We agree that the filing of a petition for common law certiorari did not automatically stay the proceedings, and, upon the expiration of the ten months after the claim was filed,2 the panel’s jurisdiction by operation of law terminated. We think it necessary, however, to comment upon some of the language expressed in the order of dismissal. The judicial referee, relying upon our opinion in Aldana v. Holub, 354 So.2d 1272 (Fla. 1st DCA 1978), in which we held that the referee had no authority for any reason to extend the hearing beyond ten months from the date the claim was filed, concluded that even had petitioner requested the stay pending review, and had such a stay been granted, the time for proceeding with the claim would not be tolled during the pendency of the review because he had no authority to stay. This statement is incorrect. While the referee has no authority to extend the time for hearing beyond 10 months as to a claim pending before the panel when the final hearing has not been concluded within 10 months from the date the claim is filed, once review of his order is sought, he is not precluded from entering a stay which has the effect of tolling any possible remaining time of the medical mediation claim.
If a claim is dismissed by the referee and a party petitions for certiorari, it is incumbent upon that party to file a motion in the lower tribunal for a stay. Fla.R. App.P. 9.310(a). The only exceptions to this requirement are set forth in Rule 9.310(b), permitting a stay upon the posting of a bond when the judgment appealed is solely for the payment of money, or when the state or any public officer appeals. If for any reason the stay is denied by a lower tribunal, this court has jurisdiction, upon appropriate motion, to review the denial of stay. Fla.R.App.P. 9.310(f).
No stay having been entered, the 10 month jurisdictional time limit has now expired and the lower tribunal’s order terminating jurisdiction is affirmed.
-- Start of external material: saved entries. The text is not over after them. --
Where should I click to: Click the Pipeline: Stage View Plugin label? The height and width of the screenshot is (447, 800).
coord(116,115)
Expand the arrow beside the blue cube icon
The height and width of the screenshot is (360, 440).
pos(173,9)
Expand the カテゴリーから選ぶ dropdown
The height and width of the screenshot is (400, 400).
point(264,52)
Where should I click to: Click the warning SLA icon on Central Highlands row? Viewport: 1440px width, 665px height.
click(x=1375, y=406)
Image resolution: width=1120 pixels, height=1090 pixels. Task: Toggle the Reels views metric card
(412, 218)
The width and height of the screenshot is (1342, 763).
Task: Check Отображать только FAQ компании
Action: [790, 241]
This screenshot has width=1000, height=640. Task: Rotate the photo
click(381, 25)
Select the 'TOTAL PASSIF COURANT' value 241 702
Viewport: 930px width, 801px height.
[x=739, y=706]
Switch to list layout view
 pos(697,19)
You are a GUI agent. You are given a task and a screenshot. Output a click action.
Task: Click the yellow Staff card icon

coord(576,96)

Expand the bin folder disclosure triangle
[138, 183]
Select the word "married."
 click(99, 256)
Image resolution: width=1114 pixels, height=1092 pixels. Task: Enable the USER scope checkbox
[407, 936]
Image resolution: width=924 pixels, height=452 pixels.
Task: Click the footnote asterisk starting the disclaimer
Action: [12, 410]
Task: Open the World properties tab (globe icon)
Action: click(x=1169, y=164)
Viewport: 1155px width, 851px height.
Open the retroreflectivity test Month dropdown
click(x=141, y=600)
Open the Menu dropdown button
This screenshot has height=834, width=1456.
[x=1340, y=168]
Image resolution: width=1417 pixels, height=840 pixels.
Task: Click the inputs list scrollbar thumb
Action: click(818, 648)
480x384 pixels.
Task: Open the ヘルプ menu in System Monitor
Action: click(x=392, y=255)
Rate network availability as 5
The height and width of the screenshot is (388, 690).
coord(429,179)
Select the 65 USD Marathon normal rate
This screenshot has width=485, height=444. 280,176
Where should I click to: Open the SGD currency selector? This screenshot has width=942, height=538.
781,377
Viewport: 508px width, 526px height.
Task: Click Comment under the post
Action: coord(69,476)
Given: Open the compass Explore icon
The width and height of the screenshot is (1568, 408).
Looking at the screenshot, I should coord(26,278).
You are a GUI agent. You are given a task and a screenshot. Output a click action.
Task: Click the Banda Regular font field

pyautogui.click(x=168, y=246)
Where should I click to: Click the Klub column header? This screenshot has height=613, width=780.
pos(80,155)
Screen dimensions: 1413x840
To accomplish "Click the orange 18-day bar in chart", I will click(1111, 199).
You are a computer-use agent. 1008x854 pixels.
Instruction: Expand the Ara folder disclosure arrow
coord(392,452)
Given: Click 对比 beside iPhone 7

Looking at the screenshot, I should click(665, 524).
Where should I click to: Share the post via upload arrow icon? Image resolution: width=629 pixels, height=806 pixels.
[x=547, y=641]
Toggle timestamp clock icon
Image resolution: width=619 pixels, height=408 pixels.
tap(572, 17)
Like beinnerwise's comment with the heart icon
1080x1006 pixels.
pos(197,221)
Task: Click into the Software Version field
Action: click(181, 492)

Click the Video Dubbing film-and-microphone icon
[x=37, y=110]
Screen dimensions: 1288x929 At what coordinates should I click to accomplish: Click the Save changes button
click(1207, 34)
MILLS, Acting C. J., and ROBERT SMITH, J., concur.

. The former case sought certiorari review from an order of the judicial referee dismissing a medical mediation claim because hearing was not commenced within 120 days from the filing of the claim and no extension order was entered by the referee. Within the 120-day period, however, a pre-trial conference was held and an order was entered setting the date for hearing outside the 120 days. We treated the order as an extension order and remanded the case to the panel for further proceedings. Thames v. Melvin, 365 So.2d 813 (Fla. 1st DCA 1979).

. Section 768.44(3), Florida Statutes (1977), requires that a hearing be concluded within 10 months after the claim is filed.